### SUPPLIED DATA ###

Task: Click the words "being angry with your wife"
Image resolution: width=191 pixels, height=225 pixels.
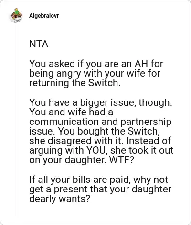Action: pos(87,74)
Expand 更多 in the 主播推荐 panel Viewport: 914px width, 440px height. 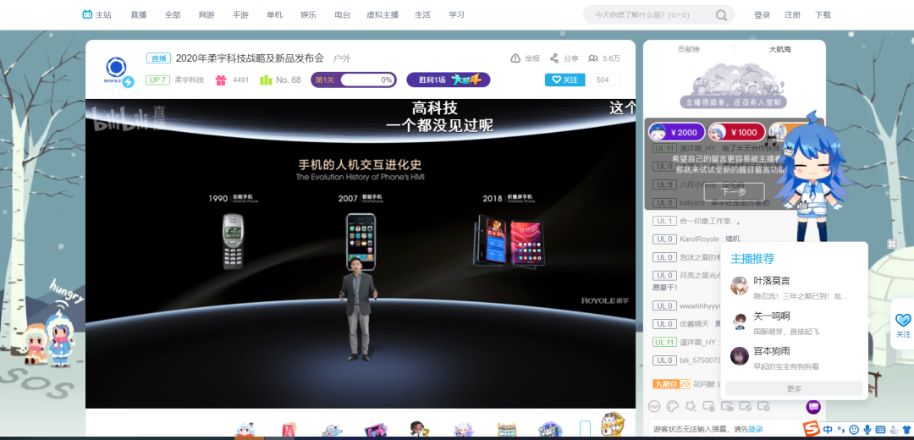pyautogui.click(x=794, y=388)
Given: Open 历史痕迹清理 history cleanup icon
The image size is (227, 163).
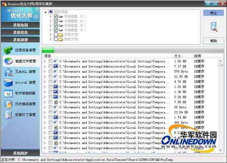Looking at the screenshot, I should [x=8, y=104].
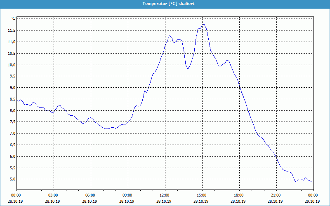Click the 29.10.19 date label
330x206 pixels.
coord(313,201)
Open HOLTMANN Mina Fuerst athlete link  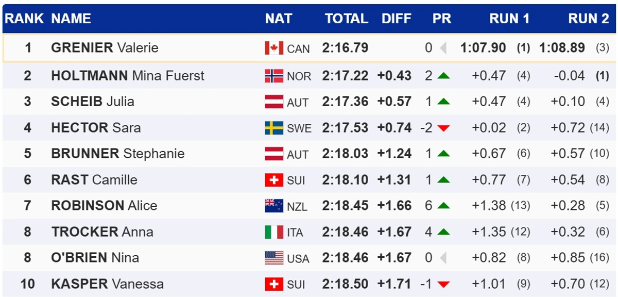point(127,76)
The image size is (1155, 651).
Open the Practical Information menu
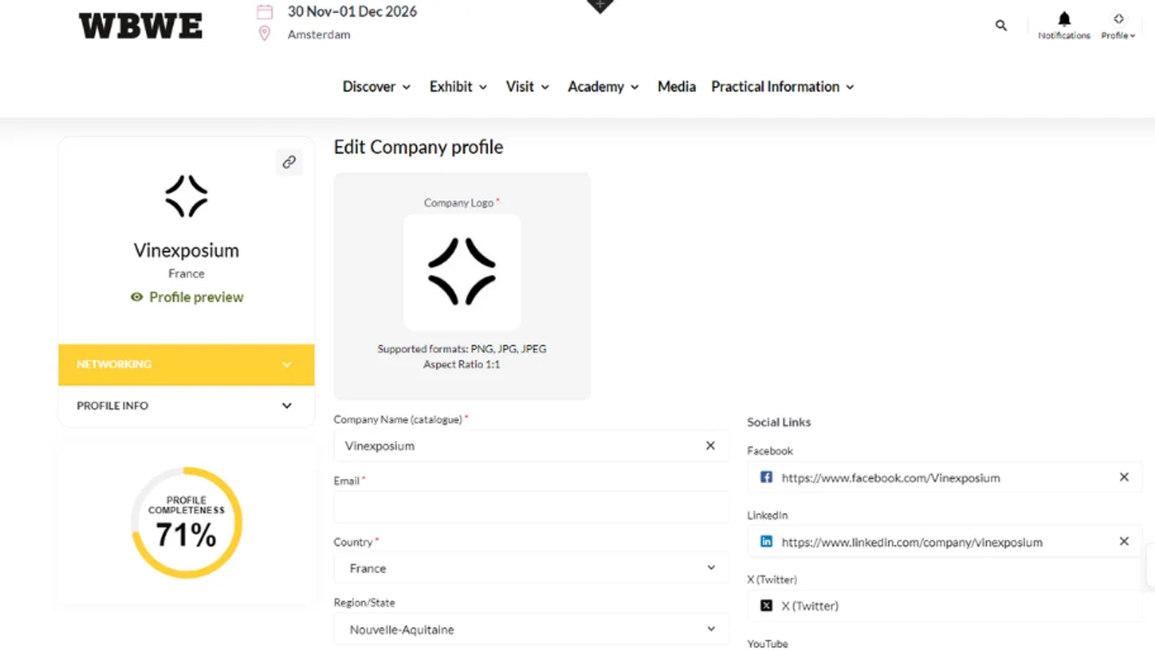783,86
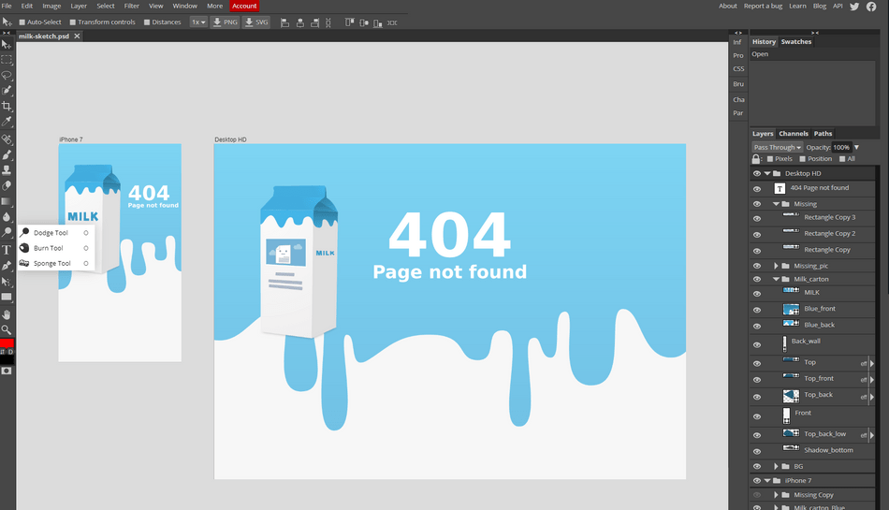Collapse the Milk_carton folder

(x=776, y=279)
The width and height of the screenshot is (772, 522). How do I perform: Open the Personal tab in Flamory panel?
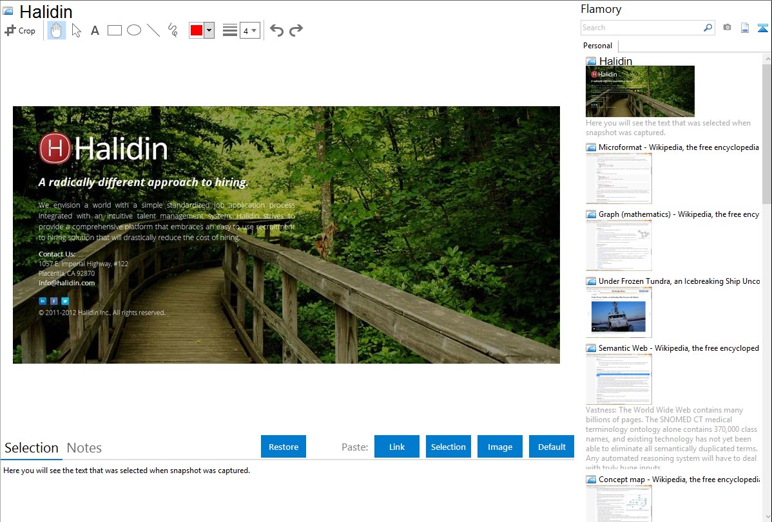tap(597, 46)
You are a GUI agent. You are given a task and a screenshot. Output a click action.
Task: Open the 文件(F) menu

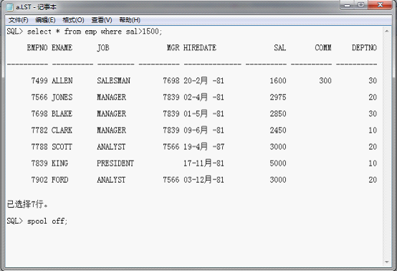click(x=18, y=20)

###

* WHAT TO WORK ON:
Print again, word for word, every line from the line with "You are a GUI" to the final line of the records, inclusive; skip the pictures.

* THE COMPLETED TASK:
You are a GUI agent. You are given a task and a screenshot. Output a click action.
Task: Open the 文件(F) menu

click(x=18, y=20)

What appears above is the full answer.